Natural gas reserves plan recommended
Updated: 2011-04-13 10:05
By Zhou Yan (China Daily)
China should build stockpiles to head off energy-supply concerns
BEIJING - China should consider establishing strategic reserves of natural gas, because of the nation's growing appetite for the fuel and a burgeoning dependence on imports, industry experts said.
"China's import-dependency ratio for natural gas is about 8 percent at present, and imports will grow rapidly year by year when more source gas materializes and more import projects are in the pipeline," said Zhou Zhibin, deputy general manager of PetroChina Southwest Oil & Gas Field Company on Tuesday.
Zhou urged that China should establish national strategic inventories to ensure energy safety. He added that emergency natural gas reserves are also required.
The country's natural gas market is projected to hit 260 billion cu m a year by 2015, accounting for about 8 percent of the nation's total energy consumption, according to Thomas King, president of BP (China) Holdings Ltd in Shanghai.
The country's apparent consumption - consisting of domestic output and imports, but excluding exports - of natural gas was around 106 billion cu m last year, signaling growth of almost 20 percent from 2009.
The surge in demand for the fuel has further outpaced supply, despite the recent expansion of the country's gas infrastructure.
"Southwestern China, for instance, saw its gas-supply gap widen from 200 million cu m in 2003 to 3.5 billion cu m in 2010. Some cities in the region even have a supply gap as wide as 40 percent," said Zhou.

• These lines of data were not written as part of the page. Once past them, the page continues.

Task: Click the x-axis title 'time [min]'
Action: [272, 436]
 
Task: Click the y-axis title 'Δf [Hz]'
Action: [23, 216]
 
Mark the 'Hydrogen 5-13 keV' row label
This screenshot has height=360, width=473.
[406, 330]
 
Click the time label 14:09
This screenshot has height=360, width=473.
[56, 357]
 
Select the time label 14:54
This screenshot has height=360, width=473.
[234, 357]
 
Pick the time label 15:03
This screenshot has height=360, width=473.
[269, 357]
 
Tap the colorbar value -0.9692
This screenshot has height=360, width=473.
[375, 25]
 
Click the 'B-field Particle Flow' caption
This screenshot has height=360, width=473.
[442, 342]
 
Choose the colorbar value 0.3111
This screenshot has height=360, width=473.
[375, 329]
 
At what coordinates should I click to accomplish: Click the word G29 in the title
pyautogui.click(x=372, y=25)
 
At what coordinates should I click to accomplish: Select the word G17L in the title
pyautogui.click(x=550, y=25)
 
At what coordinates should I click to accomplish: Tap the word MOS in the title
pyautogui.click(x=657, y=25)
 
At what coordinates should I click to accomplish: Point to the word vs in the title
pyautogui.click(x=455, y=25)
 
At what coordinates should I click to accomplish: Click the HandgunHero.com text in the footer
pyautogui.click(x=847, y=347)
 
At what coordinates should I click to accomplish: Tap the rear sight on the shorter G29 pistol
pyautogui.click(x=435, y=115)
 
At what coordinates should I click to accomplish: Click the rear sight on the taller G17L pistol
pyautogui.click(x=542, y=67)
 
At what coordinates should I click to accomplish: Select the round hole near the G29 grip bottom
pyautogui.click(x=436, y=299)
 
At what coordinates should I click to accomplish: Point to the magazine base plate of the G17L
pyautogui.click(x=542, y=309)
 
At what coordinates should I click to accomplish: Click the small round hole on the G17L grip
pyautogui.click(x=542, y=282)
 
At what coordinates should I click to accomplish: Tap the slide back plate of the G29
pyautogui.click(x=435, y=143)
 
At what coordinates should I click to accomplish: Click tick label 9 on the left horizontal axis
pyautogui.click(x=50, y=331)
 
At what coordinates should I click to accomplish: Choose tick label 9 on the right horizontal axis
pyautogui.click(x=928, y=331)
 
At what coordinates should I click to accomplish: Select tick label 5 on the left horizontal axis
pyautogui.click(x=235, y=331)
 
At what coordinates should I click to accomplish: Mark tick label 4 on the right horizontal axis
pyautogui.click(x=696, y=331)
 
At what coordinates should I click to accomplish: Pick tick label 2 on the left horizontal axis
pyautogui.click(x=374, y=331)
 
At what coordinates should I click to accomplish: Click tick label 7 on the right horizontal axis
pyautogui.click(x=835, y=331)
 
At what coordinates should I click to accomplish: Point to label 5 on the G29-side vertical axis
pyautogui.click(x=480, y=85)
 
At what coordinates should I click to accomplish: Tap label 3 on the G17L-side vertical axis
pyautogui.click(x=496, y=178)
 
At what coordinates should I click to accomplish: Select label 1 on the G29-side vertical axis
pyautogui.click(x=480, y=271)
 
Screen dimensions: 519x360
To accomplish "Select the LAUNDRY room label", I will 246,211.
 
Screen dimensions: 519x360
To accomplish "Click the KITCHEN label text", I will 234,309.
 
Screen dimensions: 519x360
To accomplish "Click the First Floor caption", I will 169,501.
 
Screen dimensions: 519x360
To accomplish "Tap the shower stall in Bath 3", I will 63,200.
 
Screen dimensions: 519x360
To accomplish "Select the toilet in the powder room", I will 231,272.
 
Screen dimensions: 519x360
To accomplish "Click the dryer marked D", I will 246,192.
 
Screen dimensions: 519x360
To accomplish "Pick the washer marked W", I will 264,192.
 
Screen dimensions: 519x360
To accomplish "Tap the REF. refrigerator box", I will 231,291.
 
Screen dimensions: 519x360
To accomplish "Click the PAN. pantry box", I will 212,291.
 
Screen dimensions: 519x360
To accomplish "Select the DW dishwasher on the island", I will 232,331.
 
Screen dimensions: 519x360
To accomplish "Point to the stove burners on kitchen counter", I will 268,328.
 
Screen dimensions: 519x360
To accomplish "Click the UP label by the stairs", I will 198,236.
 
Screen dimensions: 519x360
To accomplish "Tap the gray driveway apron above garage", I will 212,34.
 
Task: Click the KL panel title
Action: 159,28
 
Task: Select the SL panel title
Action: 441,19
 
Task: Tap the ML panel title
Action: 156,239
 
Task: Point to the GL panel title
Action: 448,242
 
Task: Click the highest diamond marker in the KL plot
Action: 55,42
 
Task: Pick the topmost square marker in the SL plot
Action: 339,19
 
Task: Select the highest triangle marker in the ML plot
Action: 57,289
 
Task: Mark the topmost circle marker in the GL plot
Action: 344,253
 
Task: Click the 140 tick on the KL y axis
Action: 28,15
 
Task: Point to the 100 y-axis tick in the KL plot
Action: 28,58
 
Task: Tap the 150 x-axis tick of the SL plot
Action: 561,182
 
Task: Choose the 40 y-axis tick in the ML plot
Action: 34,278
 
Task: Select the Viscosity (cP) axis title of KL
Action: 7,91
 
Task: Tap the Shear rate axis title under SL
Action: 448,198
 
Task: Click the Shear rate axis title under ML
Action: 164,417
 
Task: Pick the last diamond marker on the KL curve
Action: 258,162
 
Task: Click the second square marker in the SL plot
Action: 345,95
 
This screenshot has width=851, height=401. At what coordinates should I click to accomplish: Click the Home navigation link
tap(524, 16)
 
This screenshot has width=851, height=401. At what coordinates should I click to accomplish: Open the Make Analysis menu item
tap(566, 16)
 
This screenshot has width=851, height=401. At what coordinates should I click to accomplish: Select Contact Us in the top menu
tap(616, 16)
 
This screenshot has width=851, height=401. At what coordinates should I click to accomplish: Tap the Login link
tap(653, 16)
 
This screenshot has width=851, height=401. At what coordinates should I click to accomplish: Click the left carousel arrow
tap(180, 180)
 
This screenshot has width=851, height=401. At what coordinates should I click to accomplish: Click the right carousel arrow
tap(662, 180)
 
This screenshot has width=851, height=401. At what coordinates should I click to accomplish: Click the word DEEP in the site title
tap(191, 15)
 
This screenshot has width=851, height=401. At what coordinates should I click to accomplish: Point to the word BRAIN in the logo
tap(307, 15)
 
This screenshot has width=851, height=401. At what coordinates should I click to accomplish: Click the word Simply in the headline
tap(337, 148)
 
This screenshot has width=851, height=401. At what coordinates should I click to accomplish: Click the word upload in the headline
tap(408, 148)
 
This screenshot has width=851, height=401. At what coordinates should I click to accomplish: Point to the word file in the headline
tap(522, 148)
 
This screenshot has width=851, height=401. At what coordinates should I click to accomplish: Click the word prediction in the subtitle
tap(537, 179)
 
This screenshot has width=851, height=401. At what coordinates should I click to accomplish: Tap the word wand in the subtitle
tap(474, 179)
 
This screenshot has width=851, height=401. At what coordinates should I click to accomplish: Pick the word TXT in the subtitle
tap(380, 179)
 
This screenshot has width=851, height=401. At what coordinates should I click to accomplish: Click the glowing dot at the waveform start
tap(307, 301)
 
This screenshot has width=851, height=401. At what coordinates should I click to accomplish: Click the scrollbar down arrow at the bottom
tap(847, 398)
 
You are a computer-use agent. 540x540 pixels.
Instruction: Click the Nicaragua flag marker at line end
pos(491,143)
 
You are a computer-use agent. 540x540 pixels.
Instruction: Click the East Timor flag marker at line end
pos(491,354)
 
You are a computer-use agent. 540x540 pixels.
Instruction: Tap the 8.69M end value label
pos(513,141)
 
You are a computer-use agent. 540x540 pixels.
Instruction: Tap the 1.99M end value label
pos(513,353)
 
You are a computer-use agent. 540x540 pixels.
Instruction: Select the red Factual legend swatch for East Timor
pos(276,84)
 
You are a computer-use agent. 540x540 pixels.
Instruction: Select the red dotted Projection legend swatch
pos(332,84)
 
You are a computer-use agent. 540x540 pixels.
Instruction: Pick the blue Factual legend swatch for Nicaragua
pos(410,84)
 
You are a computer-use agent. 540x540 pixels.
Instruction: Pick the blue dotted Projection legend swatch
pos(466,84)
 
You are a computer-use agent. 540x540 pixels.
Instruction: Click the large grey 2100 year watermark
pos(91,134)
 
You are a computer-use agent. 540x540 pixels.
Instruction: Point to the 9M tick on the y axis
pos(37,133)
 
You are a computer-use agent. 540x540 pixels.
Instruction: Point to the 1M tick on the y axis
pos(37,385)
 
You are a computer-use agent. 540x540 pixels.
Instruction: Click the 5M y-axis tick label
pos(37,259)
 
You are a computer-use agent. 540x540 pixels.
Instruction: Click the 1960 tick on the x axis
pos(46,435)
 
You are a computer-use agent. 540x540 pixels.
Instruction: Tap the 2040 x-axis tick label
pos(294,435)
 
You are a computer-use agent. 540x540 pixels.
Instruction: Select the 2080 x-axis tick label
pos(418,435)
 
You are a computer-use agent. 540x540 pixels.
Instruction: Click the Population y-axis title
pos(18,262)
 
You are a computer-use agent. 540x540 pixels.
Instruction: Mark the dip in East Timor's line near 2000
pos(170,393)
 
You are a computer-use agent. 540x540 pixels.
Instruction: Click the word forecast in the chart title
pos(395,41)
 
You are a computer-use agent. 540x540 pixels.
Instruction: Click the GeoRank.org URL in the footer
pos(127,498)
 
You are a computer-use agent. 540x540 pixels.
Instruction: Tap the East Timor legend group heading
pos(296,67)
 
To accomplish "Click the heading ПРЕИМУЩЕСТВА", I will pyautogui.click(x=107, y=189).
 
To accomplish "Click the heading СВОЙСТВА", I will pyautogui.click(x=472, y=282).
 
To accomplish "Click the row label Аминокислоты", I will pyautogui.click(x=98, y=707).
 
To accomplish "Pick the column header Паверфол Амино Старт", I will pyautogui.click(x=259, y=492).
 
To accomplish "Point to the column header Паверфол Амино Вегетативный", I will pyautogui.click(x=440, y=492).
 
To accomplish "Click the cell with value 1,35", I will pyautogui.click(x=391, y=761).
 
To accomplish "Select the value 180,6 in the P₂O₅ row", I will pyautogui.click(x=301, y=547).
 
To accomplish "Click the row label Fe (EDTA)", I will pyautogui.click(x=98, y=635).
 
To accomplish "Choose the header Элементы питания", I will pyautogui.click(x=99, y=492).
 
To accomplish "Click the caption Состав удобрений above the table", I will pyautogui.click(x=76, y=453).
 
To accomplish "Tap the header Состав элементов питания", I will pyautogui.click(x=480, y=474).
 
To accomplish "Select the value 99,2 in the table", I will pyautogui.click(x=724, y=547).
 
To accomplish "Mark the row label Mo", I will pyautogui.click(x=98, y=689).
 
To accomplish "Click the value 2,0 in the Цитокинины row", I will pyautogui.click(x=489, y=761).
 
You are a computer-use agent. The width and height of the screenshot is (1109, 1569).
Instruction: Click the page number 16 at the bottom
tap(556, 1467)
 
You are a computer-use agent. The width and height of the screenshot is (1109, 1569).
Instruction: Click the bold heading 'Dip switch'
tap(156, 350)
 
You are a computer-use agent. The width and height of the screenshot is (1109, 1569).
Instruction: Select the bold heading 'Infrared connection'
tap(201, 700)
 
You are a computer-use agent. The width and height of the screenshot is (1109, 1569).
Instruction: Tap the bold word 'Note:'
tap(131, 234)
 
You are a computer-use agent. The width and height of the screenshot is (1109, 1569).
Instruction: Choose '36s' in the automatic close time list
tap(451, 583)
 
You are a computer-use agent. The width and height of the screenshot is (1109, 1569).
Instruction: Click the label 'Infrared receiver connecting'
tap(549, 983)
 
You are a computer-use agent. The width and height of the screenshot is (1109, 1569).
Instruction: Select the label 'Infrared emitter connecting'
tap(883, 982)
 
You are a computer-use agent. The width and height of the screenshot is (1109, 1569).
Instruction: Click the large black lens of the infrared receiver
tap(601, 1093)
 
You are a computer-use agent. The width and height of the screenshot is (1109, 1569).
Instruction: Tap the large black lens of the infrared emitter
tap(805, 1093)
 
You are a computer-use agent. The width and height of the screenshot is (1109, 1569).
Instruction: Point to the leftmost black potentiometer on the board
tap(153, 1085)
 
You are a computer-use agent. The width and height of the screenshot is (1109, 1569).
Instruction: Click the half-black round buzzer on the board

State-owned oil firms in China, the world's second-biggest energy consumer after the United States, have accelerated their acquisitions of overseas gas assets during the past year. Late in 2010, China National Offshore Oil Corp Ltd (CNOOC) signed a $2.16 billion deal to purchase a 33.3 percent interest in Chesapeake Energy Corp's Eagle Ford Shale Project in the United States.
In addition, China has also increased the number of natural gas networks and liquefied natural gas (LNG) terminals across the country to facilitate supply.
China had built 34,000 kilometers (km) of long-distance gas pipelines by the end of 2010. An additional 17 pipelines with a combined length of 24,000 km will be established between 2011 and 2015, BP's King said.
CNOOC currently has three LNG projects on stream, including one in Shanghai, while six more, situated in the provinces of Guangdong and Zhejiang and the city of Shenzhen, are under construction or at the planning stage, said Xing Yun, chief geologist at the technology and research center of the CNOOC Gas and Power Group.
According to CNOOC, the country's biggest offshore oil and gas producer by output, the new projects will have a total designed capacity of 290 million tons a year by the end of 2020.
The company received 9.4 million tons of LNG through its three established LNG terminals in 2010.